Collected data:
____
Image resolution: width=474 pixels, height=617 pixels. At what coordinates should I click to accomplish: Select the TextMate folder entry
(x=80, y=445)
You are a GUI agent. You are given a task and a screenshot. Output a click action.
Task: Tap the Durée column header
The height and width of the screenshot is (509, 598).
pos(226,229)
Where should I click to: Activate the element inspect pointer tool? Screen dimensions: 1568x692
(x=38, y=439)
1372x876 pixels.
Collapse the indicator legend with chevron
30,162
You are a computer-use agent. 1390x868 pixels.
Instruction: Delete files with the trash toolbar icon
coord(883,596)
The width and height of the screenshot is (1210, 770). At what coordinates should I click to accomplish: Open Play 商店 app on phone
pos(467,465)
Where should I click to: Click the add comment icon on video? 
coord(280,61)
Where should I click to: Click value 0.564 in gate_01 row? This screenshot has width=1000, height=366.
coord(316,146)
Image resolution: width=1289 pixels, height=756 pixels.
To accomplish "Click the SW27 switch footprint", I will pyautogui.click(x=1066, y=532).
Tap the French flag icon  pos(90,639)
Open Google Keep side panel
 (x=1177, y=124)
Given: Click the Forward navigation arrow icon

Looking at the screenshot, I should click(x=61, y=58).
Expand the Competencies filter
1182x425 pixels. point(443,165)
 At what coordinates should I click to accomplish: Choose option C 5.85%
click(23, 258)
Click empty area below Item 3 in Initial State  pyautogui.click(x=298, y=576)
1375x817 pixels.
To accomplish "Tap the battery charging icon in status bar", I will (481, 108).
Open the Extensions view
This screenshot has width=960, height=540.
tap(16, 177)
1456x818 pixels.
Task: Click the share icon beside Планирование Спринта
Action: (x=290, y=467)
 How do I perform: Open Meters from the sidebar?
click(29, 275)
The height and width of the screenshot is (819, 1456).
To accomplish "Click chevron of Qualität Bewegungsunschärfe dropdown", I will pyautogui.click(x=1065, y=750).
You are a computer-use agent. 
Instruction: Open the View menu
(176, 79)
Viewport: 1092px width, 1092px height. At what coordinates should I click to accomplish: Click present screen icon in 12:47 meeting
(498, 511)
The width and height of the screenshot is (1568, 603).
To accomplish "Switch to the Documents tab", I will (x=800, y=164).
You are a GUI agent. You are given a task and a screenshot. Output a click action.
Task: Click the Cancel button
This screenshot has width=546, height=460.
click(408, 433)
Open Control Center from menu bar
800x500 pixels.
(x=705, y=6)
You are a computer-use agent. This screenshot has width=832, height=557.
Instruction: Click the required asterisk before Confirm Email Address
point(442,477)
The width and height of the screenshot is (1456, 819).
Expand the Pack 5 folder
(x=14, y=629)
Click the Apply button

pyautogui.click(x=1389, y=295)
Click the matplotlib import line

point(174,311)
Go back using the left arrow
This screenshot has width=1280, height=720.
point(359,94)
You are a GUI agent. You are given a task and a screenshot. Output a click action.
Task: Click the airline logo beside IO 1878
____
Please turn the entries, from the first line through the line containing "pos(467,465)", into a Markdown table with a "Row" column for the row number and a "Line" column for the line itself, skipping any blank lines.

| Row | Line |
|---|---|
| 1 | Image resolution: width=474 pixels, height=617 pixels. At what coordinates should I click to accomplish: Select the TextMate folder entry |
| 2 | (x=80, y=445) |
| 3 | You are a GUI agent. You are given a task and a screenshot. Output a click action. |
| 4 | Task: Tap the Durée column header |
| 5 | The height and width of the screenshot is (509, 598). |
| 6 | pos(226,229) |
| 7 | Where should I click to: Activate the element inspect pointer tool? Screen dimensions: 1568x692 |
| 8 | (x=38, y=439) |
| 9 | 1372x876 pixels. |
| 10 | Collapse the indicator legend with chevron |
| 11 | 30,162 |
| 12 | You are a computer-use agent. 1390x868 pixels. |
| 13 | Instruction: Delete files with the trash toolbar icon |
| 14 | coord(883,596) |
| 15 | The width and height of the screenshot is (1210, 770). At what coordinates should I click to accomplish: Open Play 商店 app on phone |
| 16 | pos(467,465) |